TRAMA
Antonio, bel ragazzo, ha fama di gran donnaiolo. Una volta sposato, però, la moglie lamenta d’essere stata lasciata illibata.
RECENSIONI
Il miglior frutto della collaborazione fra Bolognini e Pier Paolo Pasolini (sceneggiatore), preceduta da opere come Marisa la Civetta, Giovani Mariti e La Notte Brava.

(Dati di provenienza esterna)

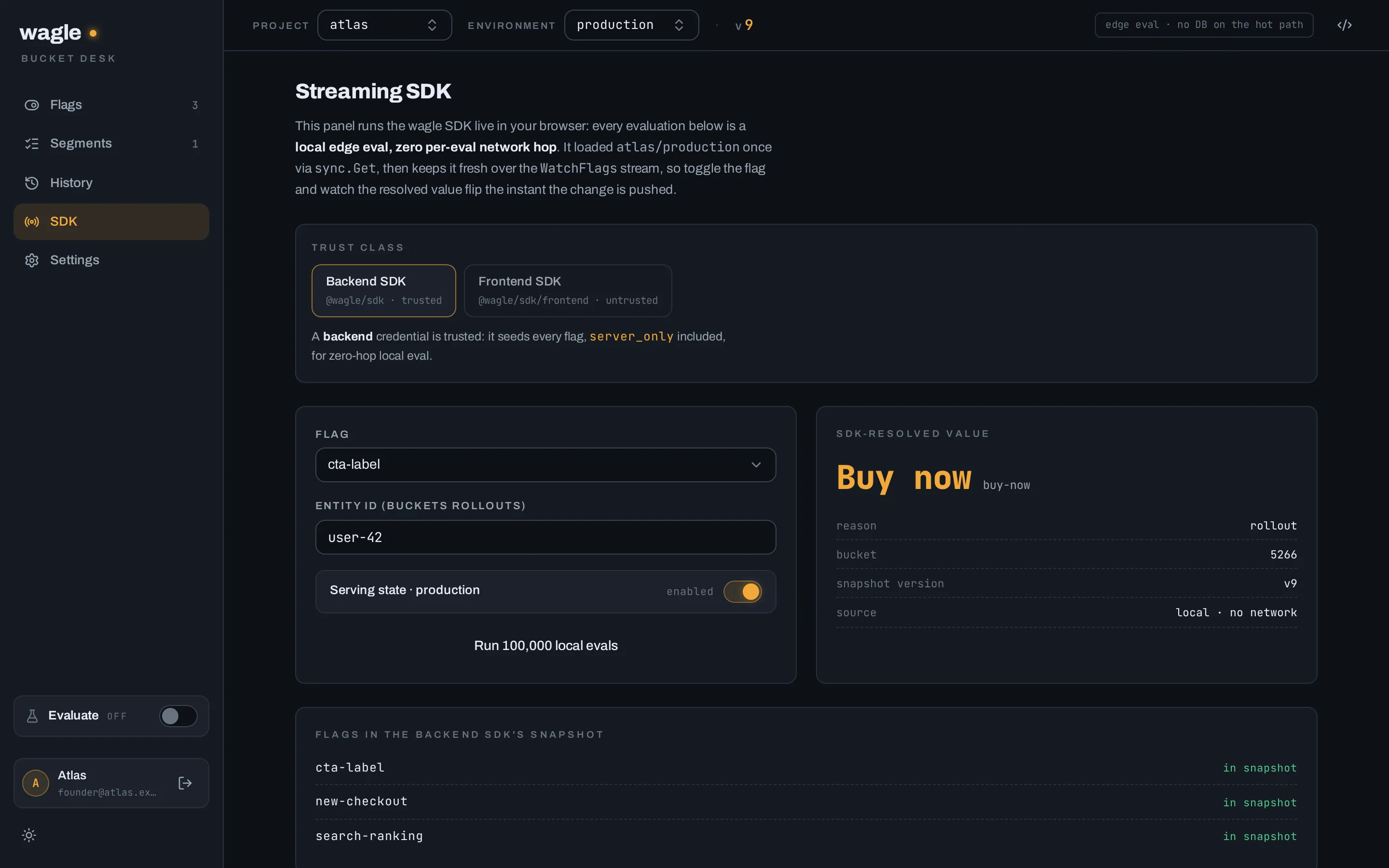Click the Flags eye icon in the sidebar
This screenshot has width=1389, height=868.
31,105
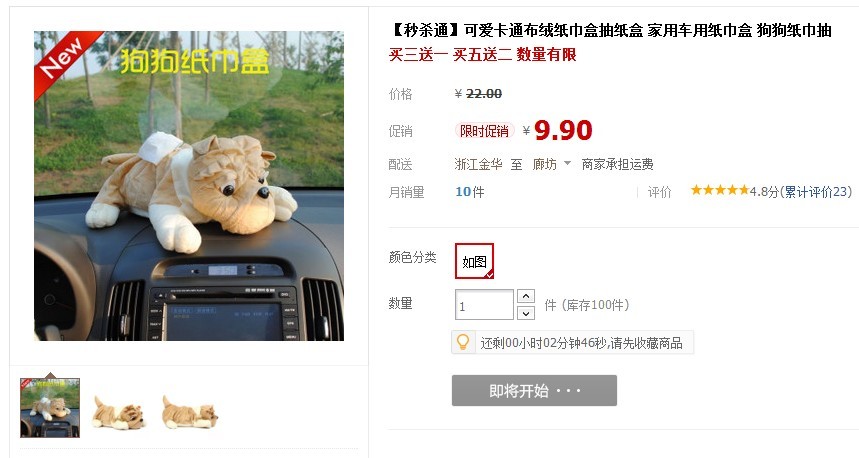Viewport: 859px width, 458px height.
Task: Select the 如图 color option
Action: tap(474, 261)
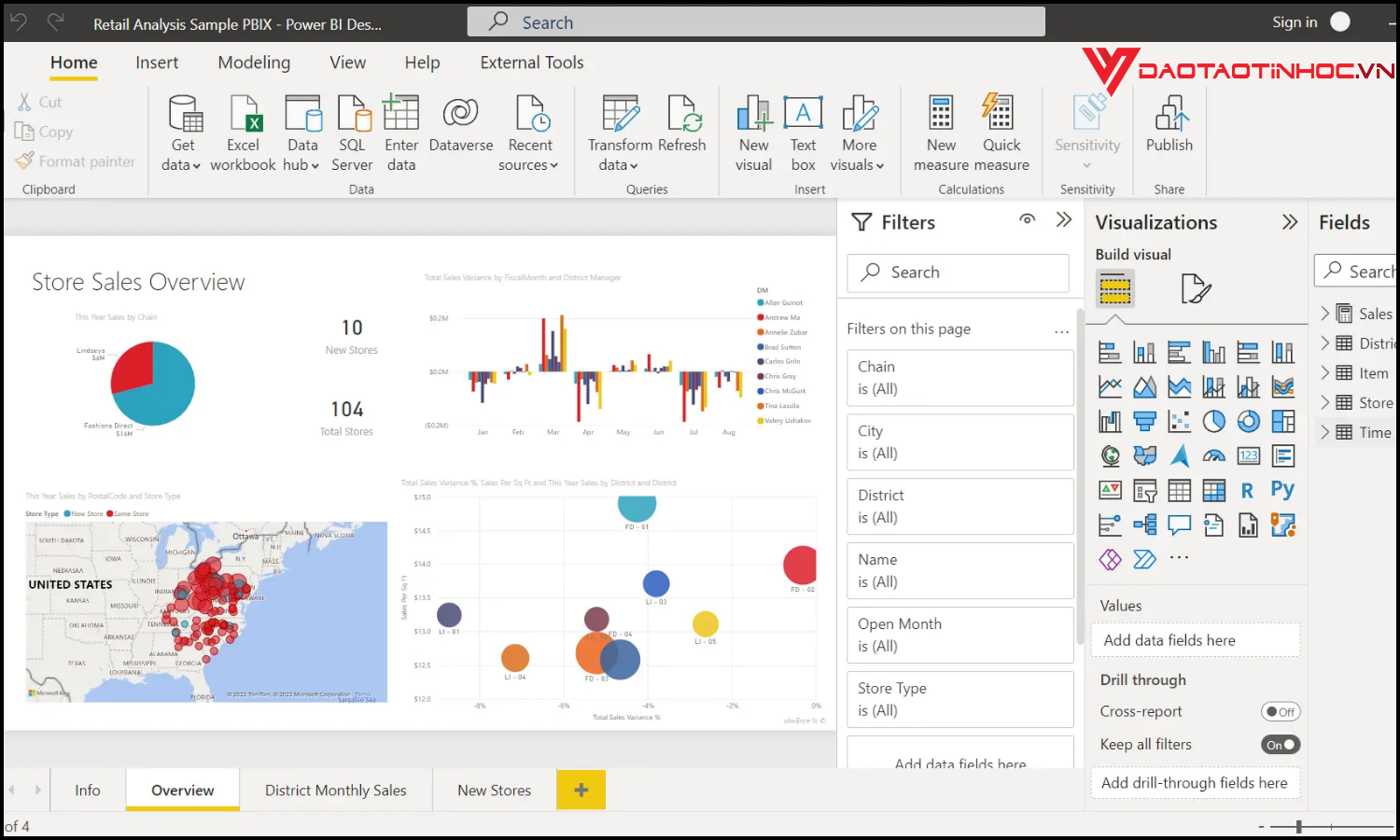Add a Q&A visual
This screenshot has width=1400, height=840.
point(1179,525)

Insieme con Gino Visentini, adattano l'omonimo romanzo (1949) di Vitaliano Brancati, l'ispiratore di Anni Difficili di Luigi Zampa (in cui Bolognini era assistente) e l'autore, nel 1941, di un'altra tragicommedia sul gallismo, "Don Giovanni in Sicilia". Il regista sposta l’azione dal periodo fascista pre-bellico agli anni cinquanta per sottrarsi alla storicizzazione dell’argomento, evita (insolitamente) la farsa, si presta alla tragedia, l’abbellisce con notevoli eleganze formali (l'ultimo primo piano di Marcello Mastroianni è in realtà un riflesso, quello dell'uomo ideale voluto da chi s'accontenta dell'apparenza), e si scaglia audace e feroce nei confronti dell'Italia corrotta (le squallide orge romane dei politici che anticipano La Dolce Vita, la connivenza colpevole ed ipocrita della Chiesa, la borghesia delle raccomandazioni, l'impero del denaro), della Sicilia maschilista (memorabili scorci di Catania), feudale e contraddittoria (fra virilità e corna), della famiglia invadente (l’insopportabile ingerenza della comunità sul rapporto di coppia) e desolante (ci si vergogna del figlio che non garantisce la propria rispettabile visibilità), del sesso femminile vittima e succube dei dettami religiosi e sociali, angelico solo nell'ignoranza del sesso (il personaggio di Claudia Cardinale), per lo più vorace (la scena in cui la suocera bacia avidamente il genero è davvero torbida…). Antonio (l’ottimo Mastroianni) vive il paradosso d'essere un oggetto sessuale agognato e allo stesso tempo impossibilitato a goderne, il suo amore "platonico", inibizione da idealizzazione dell’amata, diventa il simbolo di una purezza che la società ripudia, in quanto identifica la famiglia e la coppia solo con il "consumare", alla pari di qualsiasi altra pratica vitale/commerciale. Un argomento (il “dramma dell’impotenza”, la frustrazione dell’omosessualità) molto sentito da Pasolini, che ride amaro sotto i baffi come l’ambiguo finale, scherzo del destino che salva ciò che più conta, l’esteriorità dell’onore.